Owen wore his vague look. “She understands professional necessity. Rehearsal in thirty minutes, then, and I’ll need extra time with you afterward, Diana.” He left.
“I wish I’d been able to eavesdrop on
that
conversation,” said Gwyn. “I wonder what he threatened her with? Hyacinth’s fate?”
“Owen wouldn’t threaten anyone—” Diana trailed off, seeing that Gwyn was laughing at her.
“Di, the man is as ruthless as Bakhtiian when it comes to his domain. You’re being sentimental.”
“Goddess,” she swore. “The leading roles.” She fell silent. He honored her silence, and they finished setting up the tent without another word.
That evening, at their rehearsal on the flat square of ground in between the company tents—there not being time enough to set up the platform and screens—they walked through
King Lear,
which necessitated few changes except those Ginny wrote in as they worked. Ginny had already recast the play so that Seshat played Lear as an etsana, rather than Dejhuti playing him as the old king. Ginny had as well conflated the parts of the half brothers Edgar and Edmund with those of Goneril’s and Regan’s husbands. Diana played both Cordelia and the Fool. For whatever reason, rehearsal went well; Owen was pleased. For the first time since Hyacinth’s disappearance, the mood in camp felt optimistic.
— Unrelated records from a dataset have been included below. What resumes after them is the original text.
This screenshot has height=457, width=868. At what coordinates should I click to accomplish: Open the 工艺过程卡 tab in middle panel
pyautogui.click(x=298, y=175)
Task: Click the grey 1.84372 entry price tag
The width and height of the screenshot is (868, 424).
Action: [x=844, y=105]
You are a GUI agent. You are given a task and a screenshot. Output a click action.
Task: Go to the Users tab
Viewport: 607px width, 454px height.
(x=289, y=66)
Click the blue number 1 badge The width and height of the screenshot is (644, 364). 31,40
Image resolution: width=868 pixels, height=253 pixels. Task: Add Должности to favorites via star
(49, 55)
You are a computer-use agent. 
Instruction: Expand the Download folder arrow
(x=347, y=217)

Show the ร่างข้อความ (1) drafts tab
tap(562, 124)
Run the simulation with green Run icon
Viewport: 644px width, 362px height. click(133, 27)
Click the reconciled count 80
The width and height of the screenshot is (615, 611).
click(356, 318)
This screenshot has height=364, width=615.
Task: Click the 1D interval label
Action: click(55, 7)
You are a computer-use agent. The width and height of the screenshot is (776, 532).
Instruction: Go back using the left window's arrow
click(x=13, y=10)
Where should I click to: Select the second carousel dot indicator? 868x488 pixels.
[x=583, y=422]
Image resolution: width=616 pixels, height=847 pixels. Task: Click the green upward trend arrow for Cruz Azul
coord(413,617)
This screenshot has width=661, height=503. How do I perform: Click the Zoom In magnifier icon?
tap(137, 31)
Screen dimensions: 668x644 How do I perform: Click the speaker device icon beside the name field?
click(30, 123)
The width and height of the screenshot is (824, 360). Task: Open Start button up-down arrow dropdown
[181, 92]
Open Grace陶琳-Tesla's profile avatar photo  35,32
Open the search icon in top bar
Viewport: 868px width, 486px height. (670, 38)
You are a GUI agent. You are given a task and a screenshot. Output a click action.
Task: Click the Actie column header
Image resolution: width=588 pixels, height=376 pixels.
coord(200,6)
Thirty days after Hyacinth’s disappearance, which was also twenty days after Bakhtiian’s return to the army, they came to a great river that wound through the land. There, like a vision on the other side of the river, Diana saw a city with gleaming white walls and silver towers and goats grazing peaceably outside the walls amid the sprawl of huts and hovels where, presumably, the poorest people lived. The city astonished her, all marble and colored tile, a romantic’s dream. Beyond the city, grain ripened in the sun, and farther still, orchards blanketed the gentle slopes of surrounding hills. This was a beautiful countryside, rich, fertile, and handsome. And yet, on this side of the river, the army arranged its camp on fields long since trampled and withered by the summer’s heat. She felt a sudden, sharp sympathy for the Habakar people and for their lands. What a horrible thing it was, to destroy such beauty. How had this piece survived? Had the jaran army been unable to cross the river?